An American student was handcuffed and jailed for attempting to take Arabic-English flashcards onto a plane. LA Times article here.
Nicholas George planned to brush up on his Arabic vocabulary during a flight in August from Philadelphia to California, where he was to start his senior year at Pomona College. So he carried some Arabic-English flashcards in his pocket to study on the plane.
George, a physics major who is considering a career as a U.S. diplomat in the Middle East, is suing the Transportation Security Administration, the FBI and Philadelphia police for jailing him after his flashcards were found and confiscated in a Philadelphia airport screening. His lawsuit, filed in federal court this week, said his four hours in detention, half of that in handcuffs, violated his rights to free speech and protection against unreasonable search and seizure.
My first thought upon reading this was, “Ha!
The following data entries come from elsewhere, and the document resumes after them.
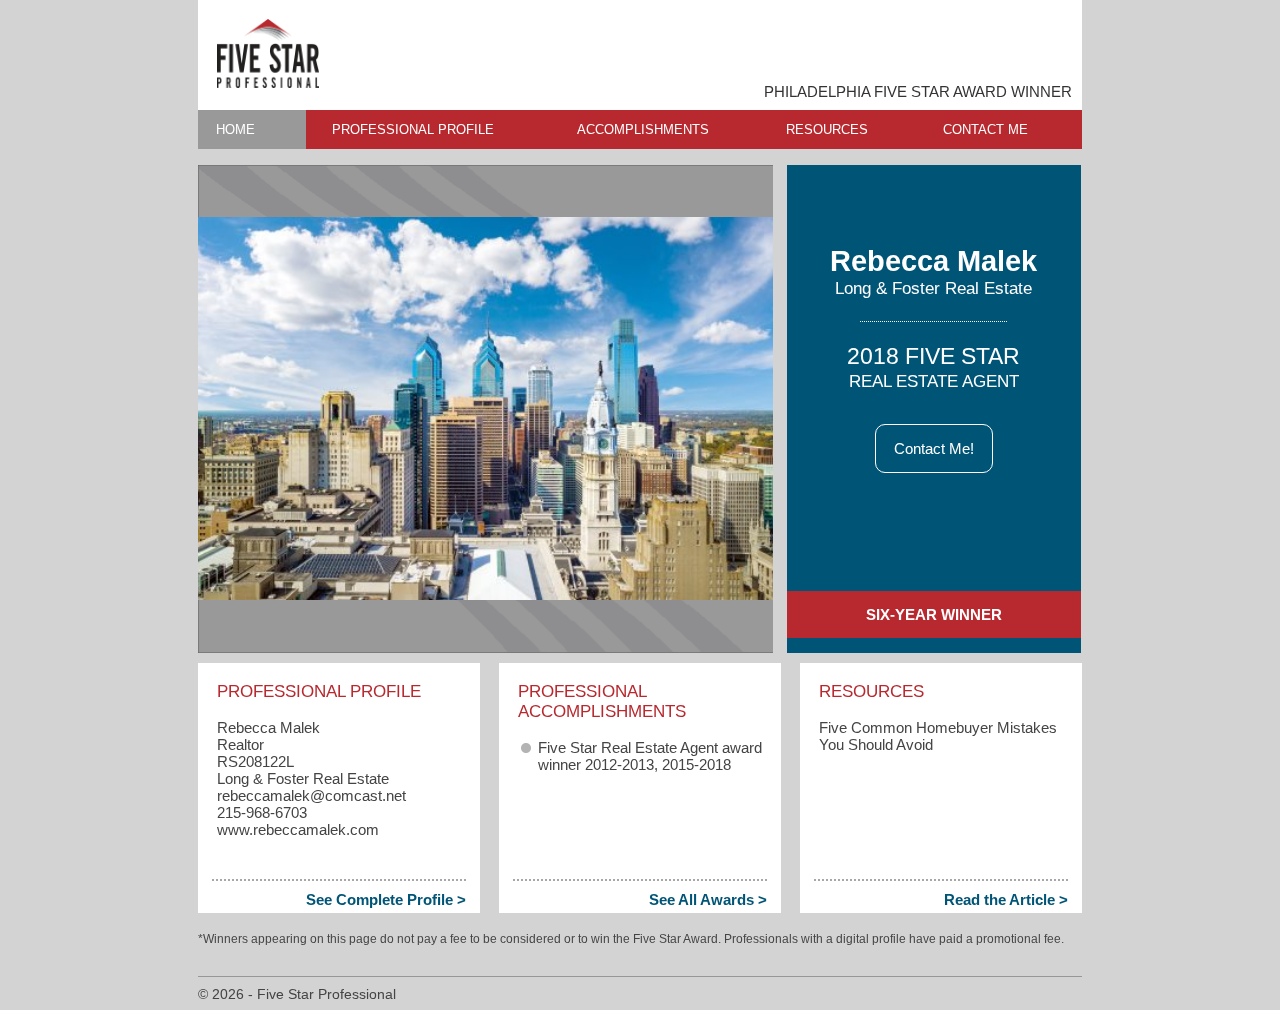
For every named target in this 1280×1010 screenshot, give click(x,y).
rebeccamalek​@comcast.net (311, 795)
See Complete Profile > (386, 899)
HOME (235, 129)
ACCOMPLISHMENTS (643, 129)
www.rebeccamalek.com (298, 829)
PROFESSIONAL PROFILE (413, 129)
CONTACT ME (985, 129)
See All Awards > (708, 899)
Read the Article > (1006, 899)
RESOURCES (827, 129)
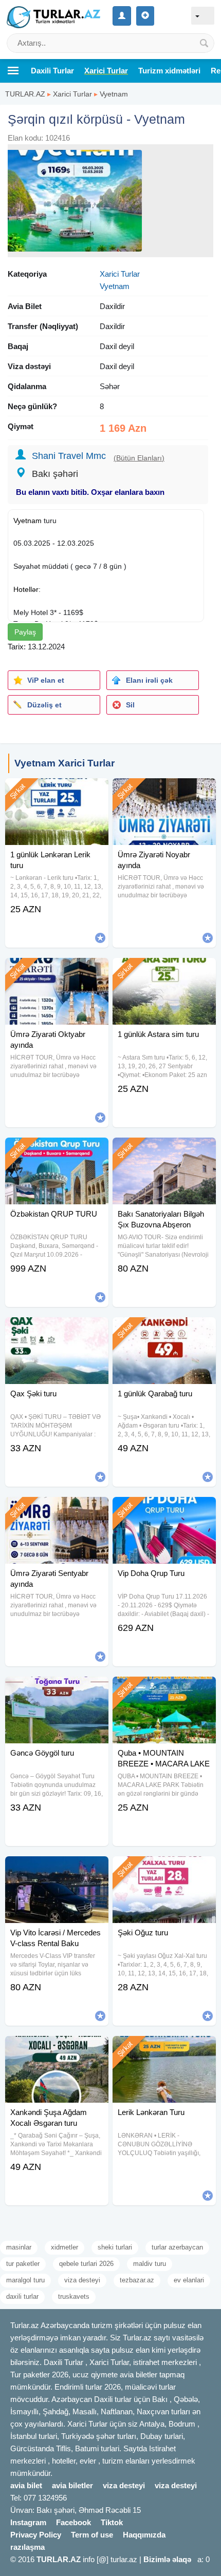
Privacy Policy (35, 2534)
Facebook (73, 2522)
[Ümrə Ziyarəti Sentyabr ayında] (56, 1510)
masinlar (18, 2247)
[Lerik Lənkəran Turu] (164, 2049)
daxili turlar (22, 2296)
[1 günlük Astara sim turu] (164, 971)
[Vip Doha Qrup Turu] (164, 1510)
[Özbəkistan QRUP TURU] (56, 1150)
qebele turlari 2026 (86, 2263)
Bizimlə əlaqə (167, 2559)
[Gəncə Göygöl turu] (56, 1689)
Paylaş (25, 632)
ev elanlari (189, 2280)
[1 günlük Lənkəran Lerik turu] (56, 791)
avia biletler (72, 2485)
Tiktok (112, 2522)
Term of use (92, 2534)
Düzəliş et (44, 705)
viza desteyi (82, 2280)
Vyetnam (114, 94)
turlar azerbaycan (177, 2247)
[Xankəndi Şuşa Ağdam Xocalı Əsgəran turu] (56, 2049)
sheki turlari (115, 2247)
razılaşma (27, 2547)
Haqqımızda (144, 2534)
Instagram (28, 2522)
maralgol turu (25, 2280)
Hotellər (26, 589)
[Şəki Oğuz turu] (164, 1869)
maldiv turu (149, 2263)
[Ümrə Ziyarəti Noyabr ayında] (164, 791)
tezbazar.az (137, 2280)
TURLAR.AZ (25, 94)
My anxieties about taking my Hans Wehr dictionary on flights was well founded after all, and not paranoid!” Because you know what words appear in the world’s greatest Arabic-English dictionary? “Bomb” and “terrorism.” Swear to God.
The student acknowledged that a few of the vocabulary words, including “bomb” and “terrorism,” may have alarmed authorities, but he also said he needed to learn them in order to understand the news of the day in Arabic-language newspapers.
Indeed one does need to learn “bomb” and “terrorism” to understand many articles in newspapers. Especially some of the most interesting ones, assuming that’s where your interests lie.
The lawsuit, filed with the help of the American Civil Liberties Union, details George’s allegations of abusive questioning. The suit contends that an FBI agent cursed him and asked George if he was Muslim or a member of any “pro-Islamic” or communist student groups, to which he replied no. The student said he was later released without an apology. Having missed his original flight, he flew to California the next day.
Ben Wizner, the ACLU attorney who helped file the suit, said George “is the kind of young man that this country should be encouraging and creating more of. He has traveled the world with an open mind and an open heart, and he is studying the language that the State Department and the military have made clear we need more Americans to study.”
What’s a pro-Islamic group? Something like Students United for Supporting Islam Even Though We’re Not Muslims? I wonder if an interfaith group like the Virginia Interfaith Center would be considered a “pro-Islamic” group.
Hey TSA guys, sometimes the person who reads Arabic is exactly the person you most want on your side, fighting terrorism.